OilMin probe blames lapses by GAIL for pipeline blast in AP

An Oil Ministry probe has blamed lapses by state gas utility GAIL India for the deadly pipeline blast in Andhra Pradesh that killed 22 persons in June this year.

GAIL had built the Tatipaka-Kondapalli pipeline to transport dry gas to cusomters. But instead shipped "wet" natural gas, containing water and highly inflamable condensate that corroded the line, leading to a leakage and a subsequent blast when the cloud of leaked hydrocarbons came in contact with a fire source on June 27.

An inquiry committee, headed by Joint Secretary (Refineries) Rajesh Kumar Singh, in its report said though individual culpability was difficult to establish, it appeared that inadequate systems/approach of GAIL in undertaking repeated repair of these high pressure lines was a factor in the accident.

GAIL had failed to meet its commitment to install a gas dehydration unit (GDU) at the start of the pipeline at Tatipaka to strip water and condensate from wet natural gas so as to prevent pipeline corrosion and leakage.

"GAIL has apparently flouted the declaration to the statutory authority as well as the declared design basis by not providing GDU at Tatipaka and Mori. Absence of GDU contributed to increasing the internal corrosion rate in the pipeline," the report said.

Wet gas contains free water, carbon dioxide and sulphur which induced internal corrosion in the pipeline.

The panel said the explosion, followed by a major fire, was due to leakage of condensate and gas which was probably continuing from the night before the incident. The condensate formed vapour cloud with gas pockets, and triggered a major fire when a tea vendor lighted the stove.

Besides installation of dehydration facility for removal of water and condensate prior to feeding natural gas in the pipeline, it recommended through inspection of the pipelines and putting up of leak detection system.

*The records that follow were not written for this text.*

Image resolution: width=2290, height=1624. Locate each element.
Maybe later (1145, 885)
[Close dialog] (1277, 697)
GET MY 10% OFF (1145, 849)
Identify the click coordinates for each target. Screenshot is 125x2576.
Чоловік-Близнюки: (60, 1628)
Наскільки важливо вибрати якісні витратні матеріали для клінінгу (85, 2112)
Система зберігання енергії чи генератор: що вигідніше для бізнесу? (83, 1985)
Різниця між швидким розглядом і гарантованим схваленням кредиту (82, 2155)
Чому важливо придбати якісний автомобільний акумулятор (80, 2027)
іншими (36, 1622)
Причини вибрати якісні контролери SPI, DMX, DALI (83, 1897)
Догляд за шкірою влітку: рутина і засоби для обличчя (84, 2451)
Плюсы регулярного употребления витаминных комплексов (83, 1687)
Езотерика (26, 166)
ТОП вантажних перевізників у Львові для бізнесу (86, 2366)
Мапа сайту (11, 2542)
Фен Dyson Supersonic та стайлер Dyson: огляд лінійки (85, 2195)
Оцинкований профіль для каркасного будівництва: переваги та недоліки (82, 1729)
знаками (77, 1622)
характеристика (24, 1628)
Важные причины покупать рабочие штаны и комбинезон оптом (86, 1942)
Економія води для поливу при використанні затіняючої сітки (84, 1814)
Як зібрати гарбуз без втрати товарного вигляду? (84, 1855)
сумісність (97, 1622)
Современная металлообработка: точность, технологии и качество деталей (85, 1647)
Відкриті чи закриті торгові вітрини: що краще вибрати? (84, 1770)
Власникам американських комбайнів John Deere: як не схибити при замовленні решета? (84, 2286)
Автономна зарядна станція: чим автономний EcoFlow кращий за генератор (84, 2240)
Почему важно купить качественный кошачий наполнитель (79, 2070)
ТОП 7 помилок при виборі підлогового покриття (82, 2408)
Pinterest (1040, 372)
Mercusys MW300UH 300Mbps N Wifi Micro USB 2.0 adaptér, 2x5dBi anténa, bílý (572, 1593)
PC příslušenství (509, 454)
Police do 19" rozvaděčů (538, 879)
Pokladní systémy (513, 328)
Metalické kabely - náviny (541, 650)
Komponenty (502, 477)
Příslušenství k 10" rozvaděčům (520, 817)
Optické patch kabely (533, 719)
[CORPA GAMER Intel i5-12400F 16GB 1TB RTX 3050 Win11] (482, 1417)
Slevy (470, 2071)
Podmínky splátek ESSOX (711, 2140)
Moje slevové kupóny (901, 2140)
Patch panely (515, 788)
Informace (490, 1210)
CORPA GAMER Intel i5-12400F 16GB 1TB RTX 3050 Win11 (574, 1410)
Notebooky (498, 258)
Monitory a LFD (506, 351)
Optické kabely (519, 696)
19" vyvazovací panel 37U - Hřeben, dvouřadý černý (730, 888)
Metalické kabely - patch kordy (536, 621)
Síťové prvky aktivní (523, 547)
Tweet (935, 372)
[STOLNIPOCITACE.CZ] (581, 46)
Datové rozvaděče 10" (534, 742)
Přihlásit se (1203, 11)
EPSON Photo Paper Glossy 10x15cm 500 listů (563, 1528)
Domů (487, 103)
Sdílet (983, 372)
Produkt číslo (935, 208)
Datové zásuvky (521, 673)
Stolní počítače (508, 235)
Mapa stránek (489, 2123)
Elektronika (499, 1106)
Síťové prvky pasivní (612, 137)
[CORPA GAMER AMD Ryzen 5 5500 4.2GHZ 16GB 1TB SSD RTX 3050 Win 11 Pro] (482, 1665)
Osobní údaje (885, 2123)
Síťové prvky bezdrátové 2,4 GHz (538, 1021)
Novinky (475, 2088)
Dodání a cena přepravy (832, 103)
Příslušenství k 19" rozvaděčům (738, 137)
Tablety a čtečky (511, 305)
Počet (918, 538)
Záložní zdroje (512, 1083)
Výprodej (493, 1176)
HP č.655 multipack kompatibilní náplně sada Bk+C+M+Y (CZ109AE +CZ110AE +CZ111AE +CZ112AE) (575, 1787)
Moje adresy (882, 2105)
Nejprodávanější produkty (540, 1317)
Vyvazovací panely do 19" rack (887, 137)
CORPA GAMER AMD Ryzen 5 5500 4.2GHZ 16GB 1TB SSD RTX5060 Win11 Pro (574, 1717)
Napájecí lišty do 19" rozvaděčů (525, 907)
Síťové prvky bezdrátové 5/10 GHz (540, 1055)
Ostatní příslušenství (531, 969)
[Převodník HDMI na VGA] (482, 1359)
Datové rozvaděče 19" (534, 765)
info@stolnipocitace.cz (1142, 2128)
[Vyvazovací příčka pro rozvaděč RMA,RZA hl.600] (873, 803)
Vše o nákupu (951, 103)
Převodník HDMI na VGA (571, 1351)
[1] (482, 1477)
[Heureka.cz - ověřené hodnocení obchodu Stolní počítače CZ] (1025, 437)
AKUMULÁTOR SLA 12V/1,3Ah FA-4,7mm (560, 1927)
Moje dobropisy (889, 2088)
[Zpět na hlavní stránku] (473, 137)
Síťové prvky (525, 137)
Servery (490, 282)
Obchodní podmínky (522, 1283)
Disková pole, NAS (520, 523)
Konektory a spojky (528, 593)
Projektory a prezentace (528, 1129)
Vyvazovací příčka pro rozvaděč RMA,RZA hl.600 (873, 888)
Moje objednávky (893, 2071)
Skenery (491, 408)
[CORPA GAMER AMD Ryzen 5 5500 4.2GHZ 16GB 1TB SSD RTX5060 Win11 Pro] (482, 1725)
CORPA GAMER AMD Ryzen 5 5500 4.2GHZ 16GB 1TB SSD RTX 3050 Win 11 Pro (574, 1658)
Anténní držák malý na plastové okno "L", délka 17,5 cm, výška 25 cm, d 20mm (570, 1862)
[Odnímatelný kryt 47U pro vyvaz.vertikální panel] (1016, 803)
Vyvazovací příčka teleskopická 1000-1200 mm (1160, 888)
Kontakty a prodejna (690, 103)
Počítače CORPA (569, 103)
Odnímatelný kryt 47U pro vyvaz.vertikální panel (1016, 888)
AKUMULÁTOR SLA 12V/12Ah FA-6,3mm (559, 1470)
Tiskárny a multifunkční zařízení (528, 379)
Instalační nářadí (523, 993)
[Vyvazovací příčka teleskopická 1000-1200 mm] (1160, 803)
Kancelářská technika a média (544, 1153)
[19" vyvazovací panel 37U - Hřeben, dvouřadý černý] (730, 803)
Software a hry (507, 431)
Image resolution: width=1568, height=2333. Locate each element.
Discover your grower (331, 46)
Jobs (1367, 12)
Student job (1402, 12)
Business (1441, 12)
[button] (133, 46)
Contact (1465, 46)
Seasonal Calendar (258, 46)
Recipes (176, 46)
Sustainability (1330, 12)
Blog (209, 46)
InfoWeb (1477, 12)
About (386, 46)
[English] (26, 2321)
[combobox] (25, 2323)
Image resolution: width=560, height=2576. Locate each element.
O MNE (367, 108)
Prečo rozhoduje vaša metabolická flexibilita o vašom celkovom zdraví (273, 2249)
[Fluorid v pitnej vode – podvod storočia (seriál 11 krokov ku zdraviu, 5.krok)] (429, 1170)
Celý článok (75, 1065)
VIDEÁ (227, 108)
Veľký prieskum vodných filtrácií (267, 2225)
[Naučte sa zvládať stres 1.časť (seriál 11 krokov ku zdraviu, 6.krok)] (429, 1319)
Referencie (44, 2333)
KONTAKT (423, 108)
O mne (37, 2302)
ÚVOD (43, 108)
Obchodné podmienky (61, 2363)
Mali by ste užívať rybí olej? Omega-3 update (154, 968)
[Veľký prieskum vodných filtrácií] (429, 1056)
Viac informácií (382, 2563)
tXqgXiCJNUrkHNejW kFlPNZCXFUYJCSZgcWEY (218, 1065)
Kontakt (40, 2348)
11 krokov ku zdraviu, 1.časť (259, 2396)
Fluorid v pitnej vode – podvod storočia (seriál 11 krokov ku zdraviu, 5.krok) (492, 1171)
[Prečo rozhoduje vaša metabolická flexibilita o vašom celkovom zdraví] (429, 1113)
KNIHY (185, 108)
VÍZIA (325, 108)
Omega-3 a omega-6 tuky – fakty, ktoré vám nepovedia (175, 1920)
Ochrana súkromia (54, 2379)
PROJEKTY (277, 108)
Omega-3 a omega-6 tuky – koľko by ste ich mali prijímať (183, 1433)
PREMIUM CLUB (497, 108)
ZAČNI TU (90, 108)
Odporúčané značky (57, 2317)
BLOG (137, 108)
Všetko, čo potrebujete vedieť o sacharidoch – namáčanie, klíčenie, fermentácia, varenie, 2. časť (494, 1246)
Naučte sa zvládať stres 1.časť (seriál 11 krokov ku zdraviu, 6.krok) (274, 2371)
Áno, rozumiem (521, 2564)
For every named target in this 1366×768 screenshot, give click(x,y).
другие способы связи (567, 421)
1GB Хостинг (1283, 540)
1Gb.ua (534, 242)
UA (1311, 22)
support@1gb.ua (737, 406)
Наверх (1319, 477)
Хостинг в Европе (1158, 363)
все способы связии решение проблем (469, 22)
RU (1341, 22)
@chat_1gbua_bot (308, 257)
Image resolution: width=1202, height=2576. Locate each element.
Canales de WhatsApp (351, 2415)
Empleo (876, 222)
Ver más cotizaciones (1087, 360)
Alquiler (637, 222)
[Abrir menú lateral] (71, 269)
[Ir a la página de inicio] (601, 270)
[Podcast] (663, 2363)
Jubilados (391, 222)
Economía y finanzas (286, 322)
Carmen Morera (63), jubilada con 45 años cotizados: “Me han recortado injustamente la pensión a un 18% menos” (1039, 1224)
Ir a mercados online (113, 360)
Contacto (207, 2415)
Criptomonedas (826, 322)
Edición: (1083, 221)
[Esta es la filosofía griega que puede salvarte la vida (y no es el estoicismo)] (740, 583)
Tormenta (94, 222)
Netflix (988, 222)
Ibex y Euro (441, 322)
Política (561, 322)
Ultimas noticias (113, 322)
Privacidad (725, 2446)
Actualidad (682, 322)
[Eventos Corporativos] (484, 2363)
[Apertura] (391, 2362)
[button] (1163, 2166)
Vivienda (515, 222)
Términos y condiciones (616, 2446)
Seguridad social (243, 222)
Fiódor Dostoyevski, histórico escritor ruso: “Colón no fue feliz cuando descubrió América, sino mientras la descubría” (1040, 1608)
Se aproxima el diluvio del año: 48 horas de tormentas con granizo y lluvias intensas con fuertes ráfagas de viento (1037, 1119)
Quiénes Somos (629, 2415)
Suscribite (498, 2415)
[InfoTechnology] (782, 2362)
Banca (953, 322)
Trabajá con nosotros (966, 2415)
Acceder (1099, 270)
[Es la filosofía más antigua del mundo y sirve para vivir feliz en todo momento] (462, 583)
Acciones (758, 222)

Also, patrolling using modern gadgets should be carried out in the pipeline route.
It also recommended that "GAIL should complete an internal enquiry of managerial failures at different levels and fix responsibility for the lapses pointed out herein."

A spark, possibly from a stove lit by a local, at 0545 hours on June 27 led to condensate and cloud of gas catching fire with a loud explosion. The fire spread over a 50-metre radius, engulfing nearby dwelling units, houses and tea stalls, killing 22 people, including three women and three children, besides injuring 38 others.